Es ist wissenschaftlich erwiesen, dass das Sprachverstehen der Sprachverwendung vorausgeht. Wir verstehen darum wesentlich komplexere sprachliche Äusserungen, als wir sie selber produzieren können. Wie kommt das?
Sehr vereinfacht dargestellt können wir uns diese Tatsache wie folgt erklären.
Wenn wir uns in einer Sprache äussern wollen, müssen wir folgende Ebenen durchgehen:
- Wir müssen uns zuerst überlegen, was wir für eine Sprechabsicht haben:
- Mit wem sprechen wir? (Kind / Professor / Grossmutter ...)

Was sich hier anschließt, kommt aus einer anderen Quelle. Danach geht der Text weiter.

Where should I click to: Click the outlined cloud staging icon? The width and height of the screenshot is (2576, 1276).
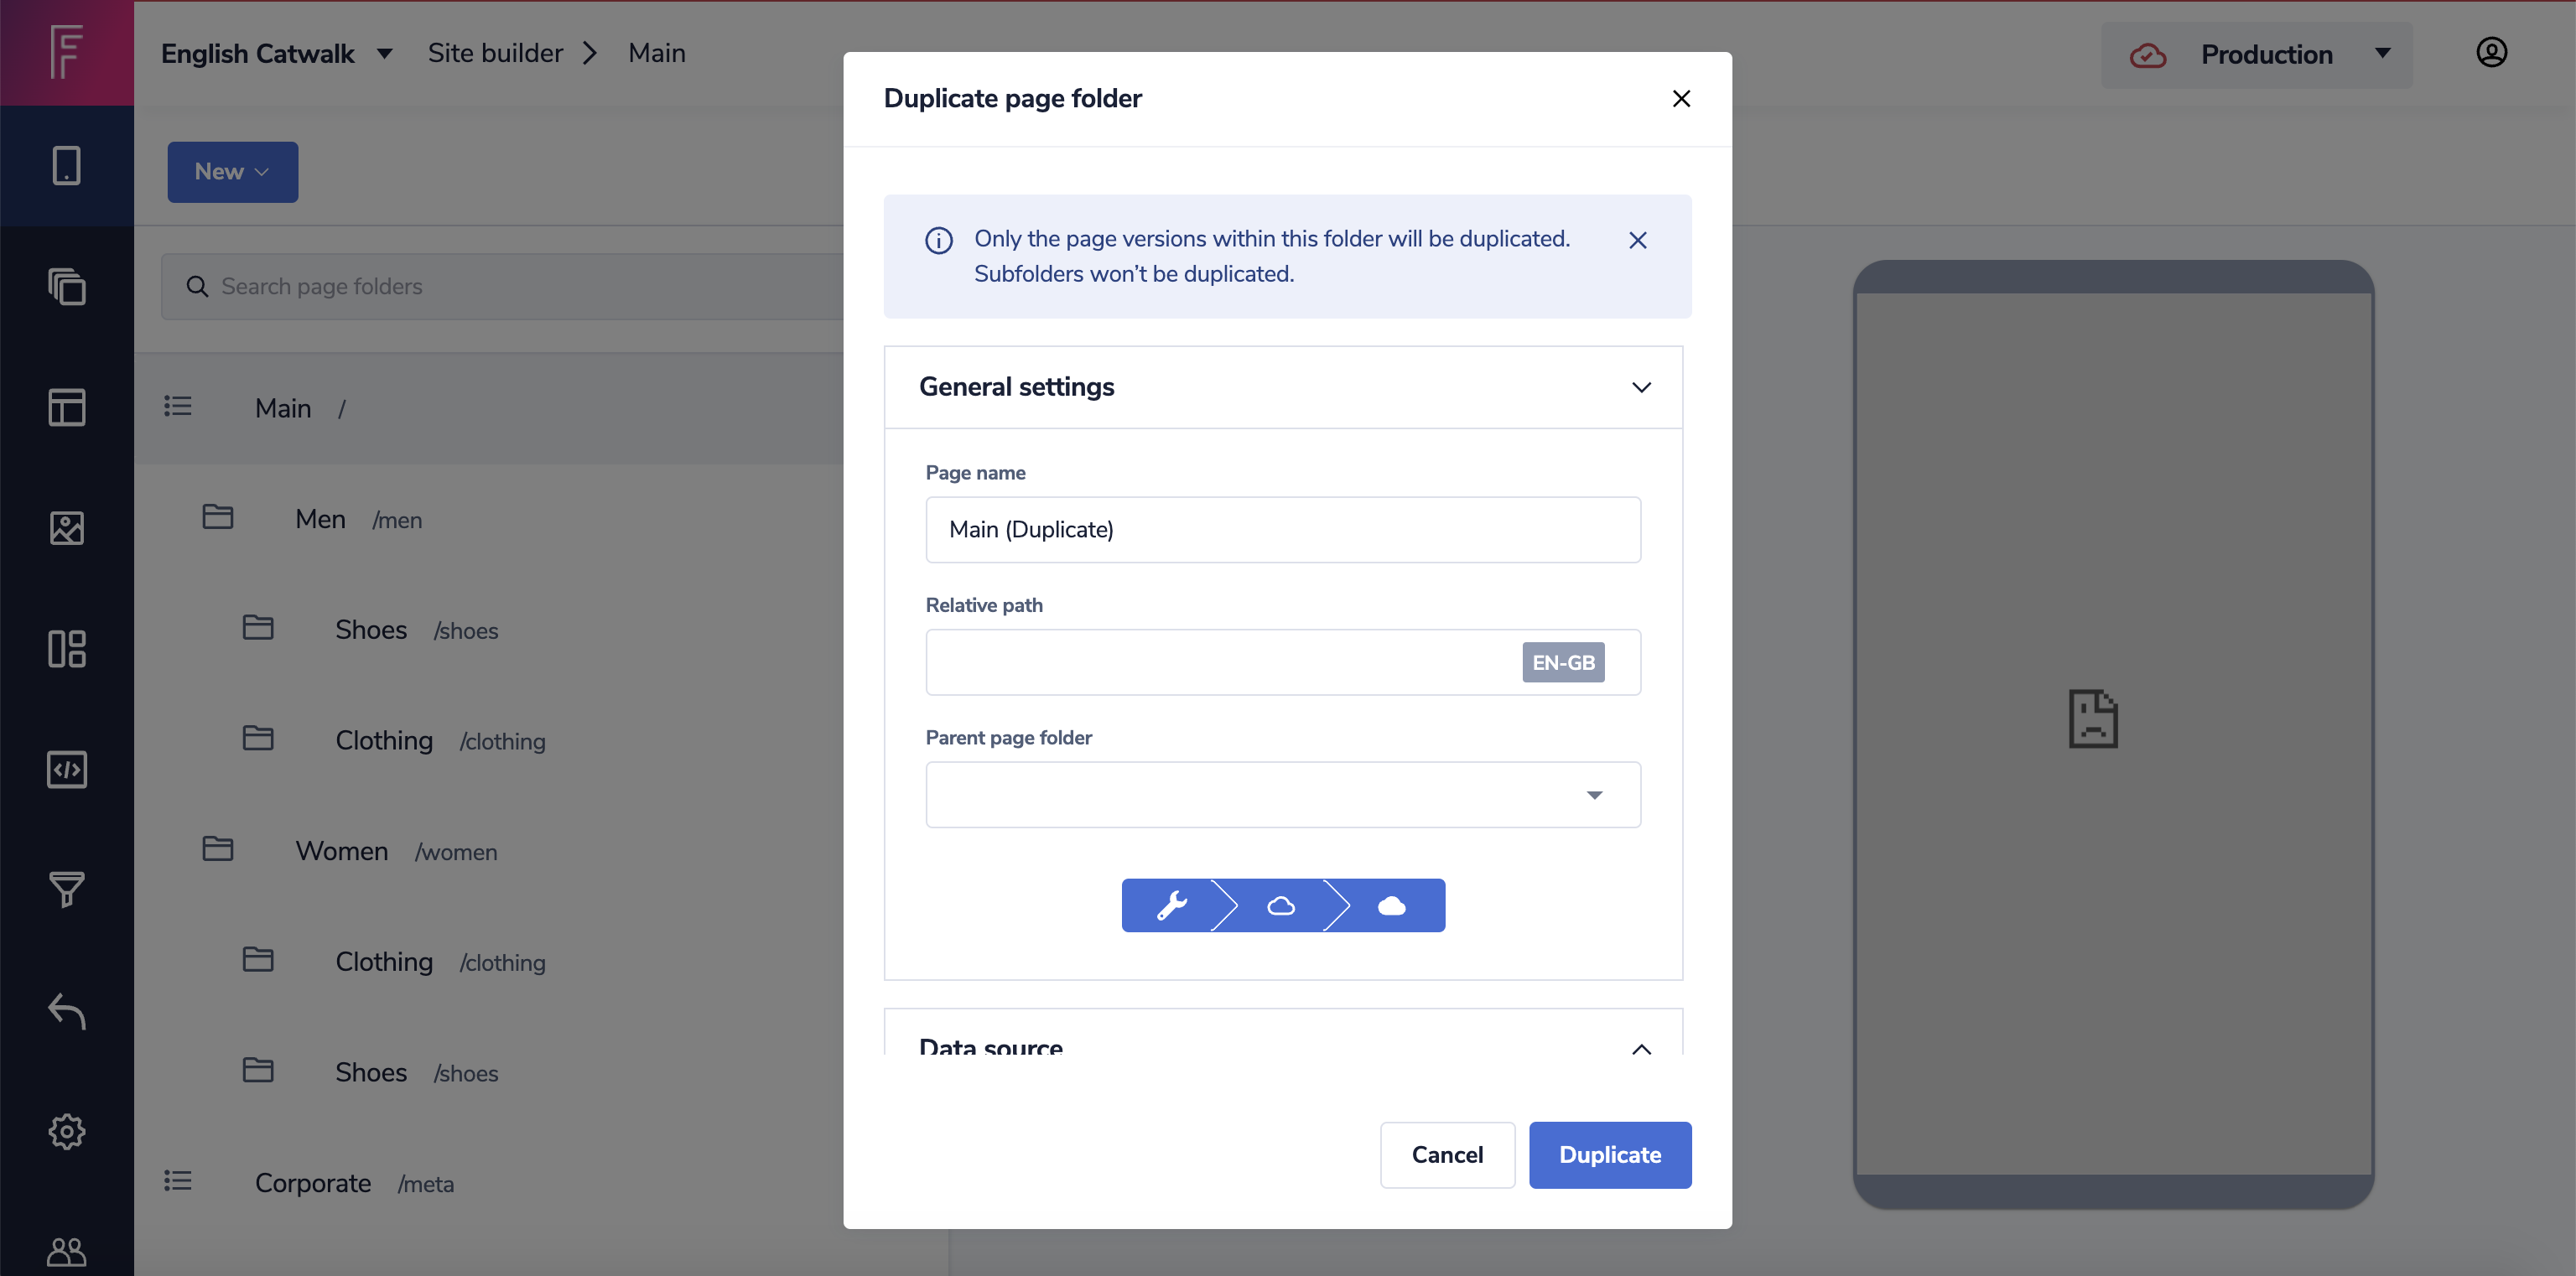tap(1281, 905)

- In was für einer Situation sprechen wir? (unter Freunden / formell ...)
- Was wollen wir mitteilen? (Frage / Beschwerde / Witz ...)
- Was wollen wir damit bezwecken? (Hilfe / Mitleid erwecken ...)

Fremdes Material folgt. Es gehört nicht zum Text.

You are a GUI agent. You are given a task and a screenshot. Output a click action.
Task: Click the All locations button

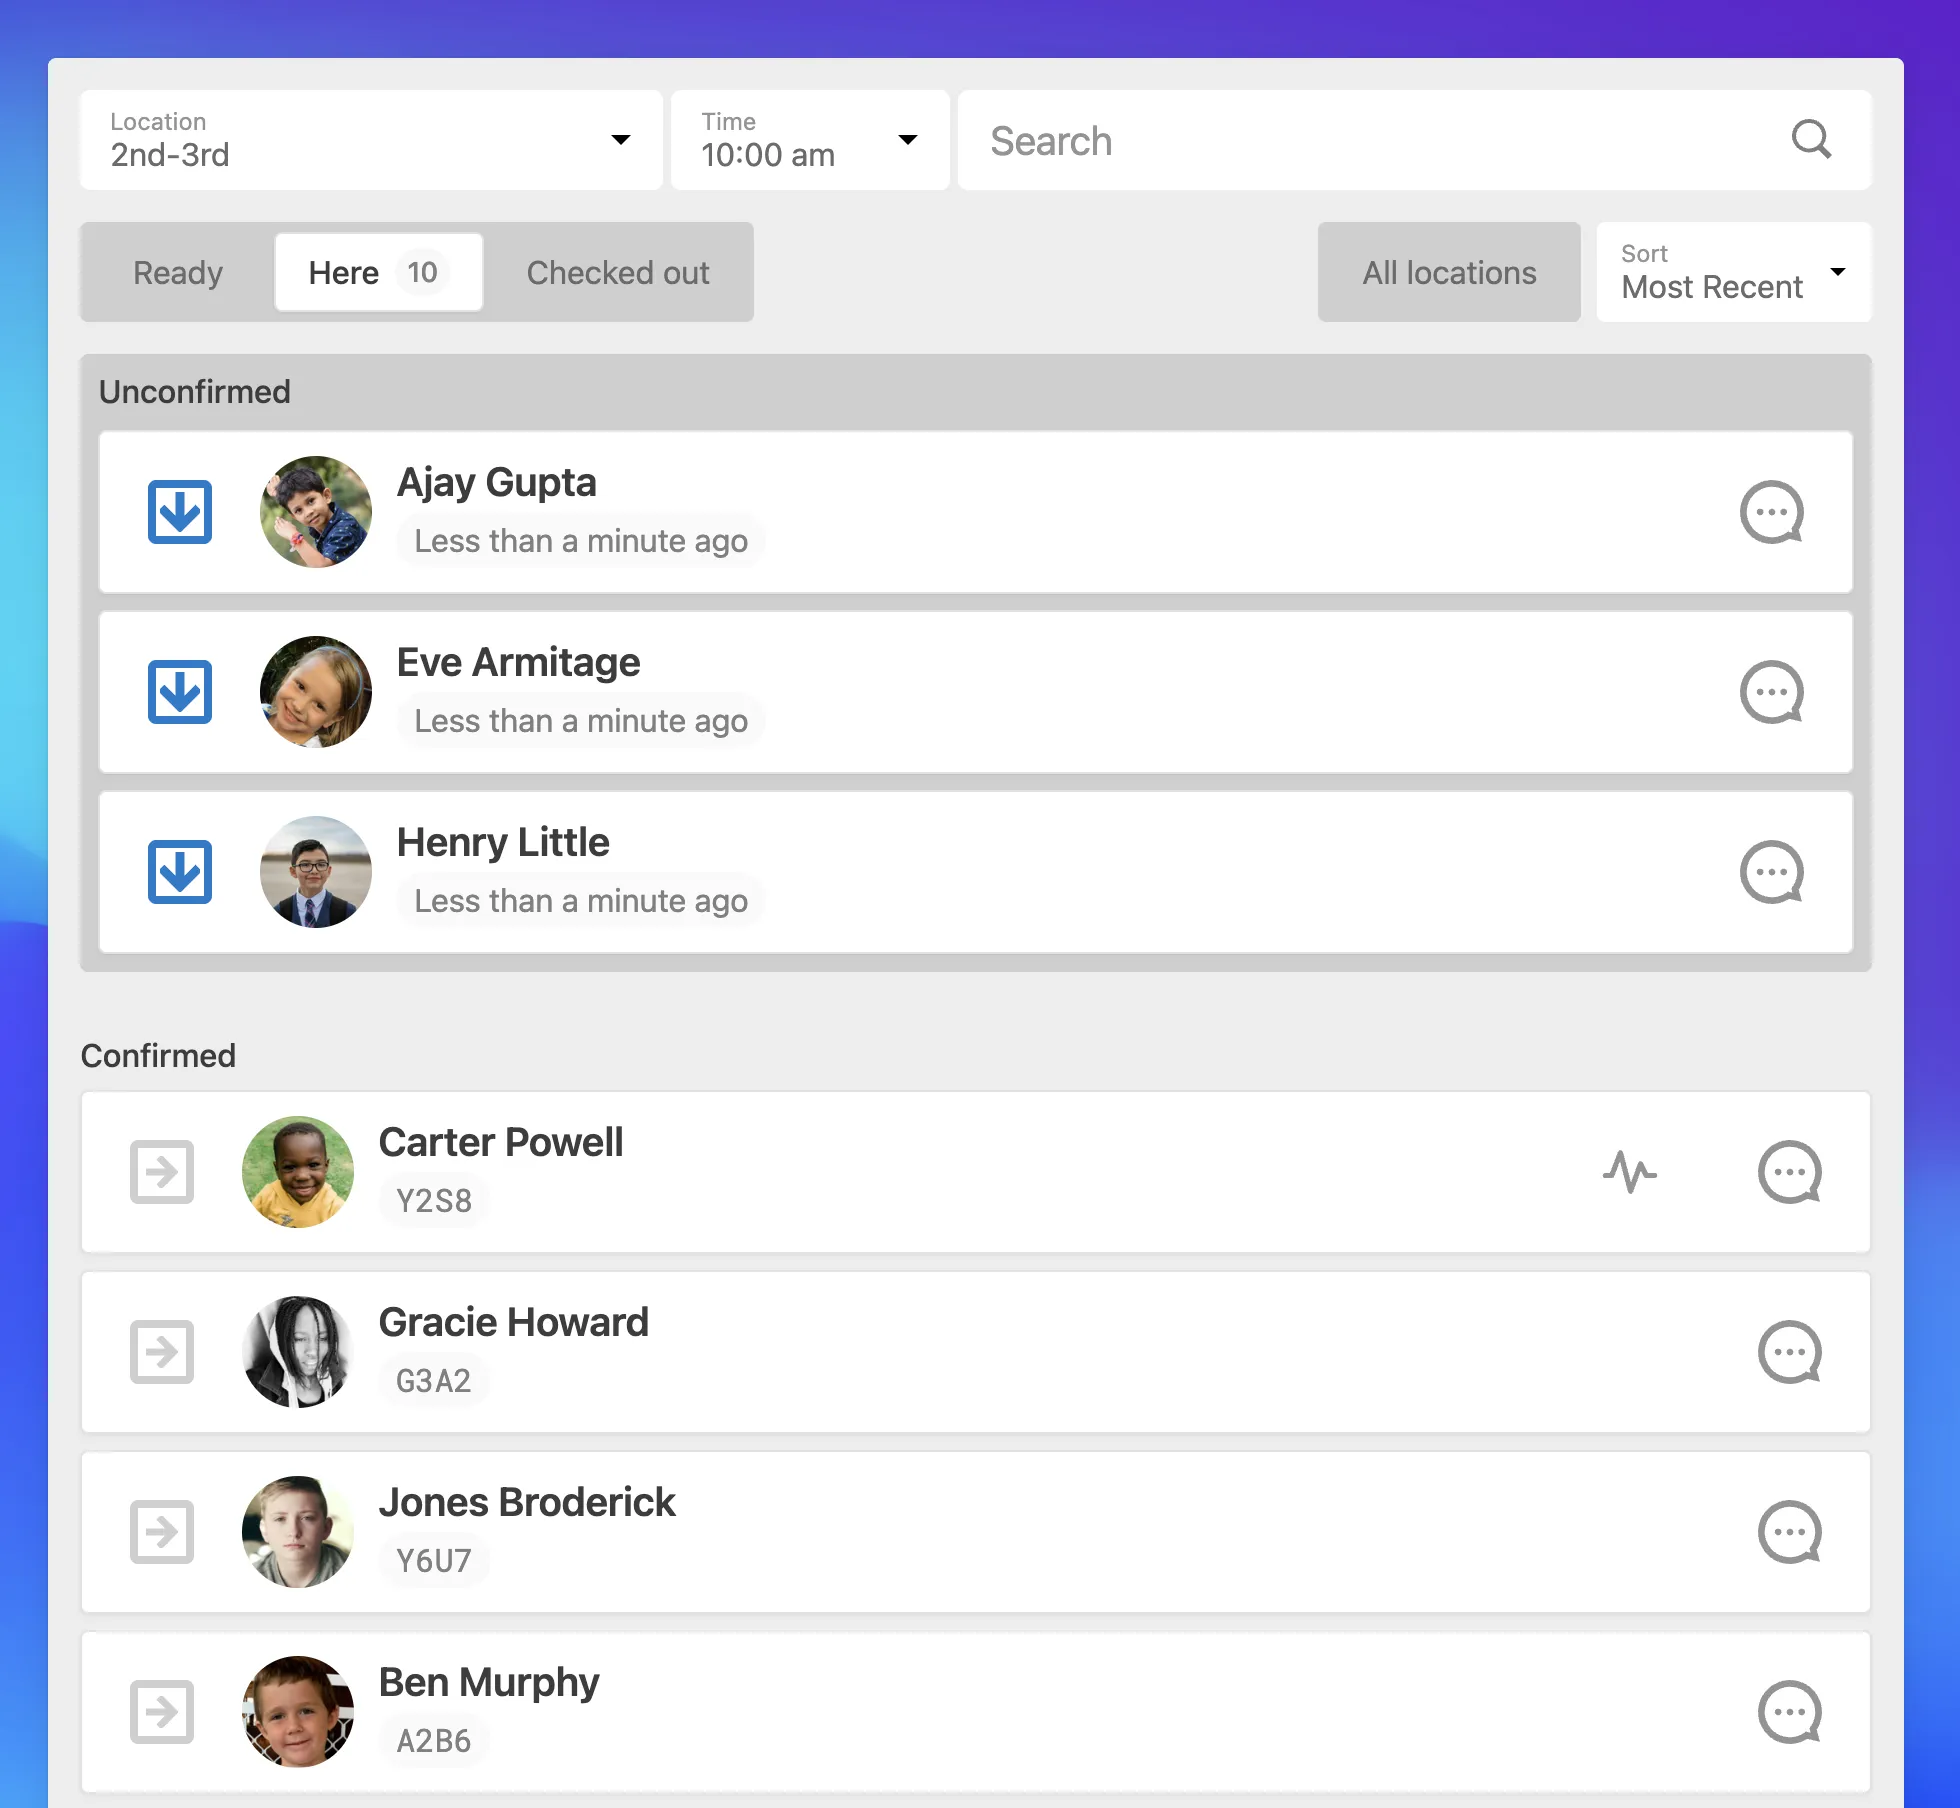[x=1448, y=272]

- Welche Wörter verwenden wir dabei? Registerwahl: (Jugendsprache, Umgangssprache, Höflichkeitsform..)
- Welche Wortformen und welche Satzstruktur eignen sich am besten?
- Wie spreche ich es aus?
Dies machen wir automatisch, ohne gross darüber nachzudenken, wenn wir in unserer Erstsprache sprechen. Wenn wir uns aber in einer Fremdsprache ausdrücken müssen, nehmen wir diese Etappen wahr! Dies benötigt eine grosse Konzentration und Denkleistung. „Wie funktioniert die Höflichkeitsform im Französischen in der Mehrzahl?“ usw.
Beim Verstehen/Zuhören hingegen brauchen wir nicht all diese Etappen durchzudenken, um die Aussage zu verstehen. Wir konzentrieren uns auf die Bedeutungsebene und filtrieren aus dem Kontext wichtige Inhalte heraus!
Darum ist es auch wichtig, dass die Bezugspersonen im Erstspracherwerb und die Lehrperson im Fremdsprachenunterricht sich dem Niveau der Lernenden anpassen: Sie sollten versuchen, die Kinder bzw. Schüler und Schülerinnen nicht zu unterfordern, sondern immer ein bisschen über ihrem aktuellen Sprachniveau zu sein, damit sie dazulernen können.
Übrigens: Diese Tatsache erklärt auch, dass, wenn wir eine Fremdsprache über längere Zeit nicht mehr verwenden, die Sprechkompetenz schneller verloren geht als die Kompetenz des Verstehens.
Friederici, A. (1984): Neuropsychologie der Sprache. Stuttgart, Kohlhammer.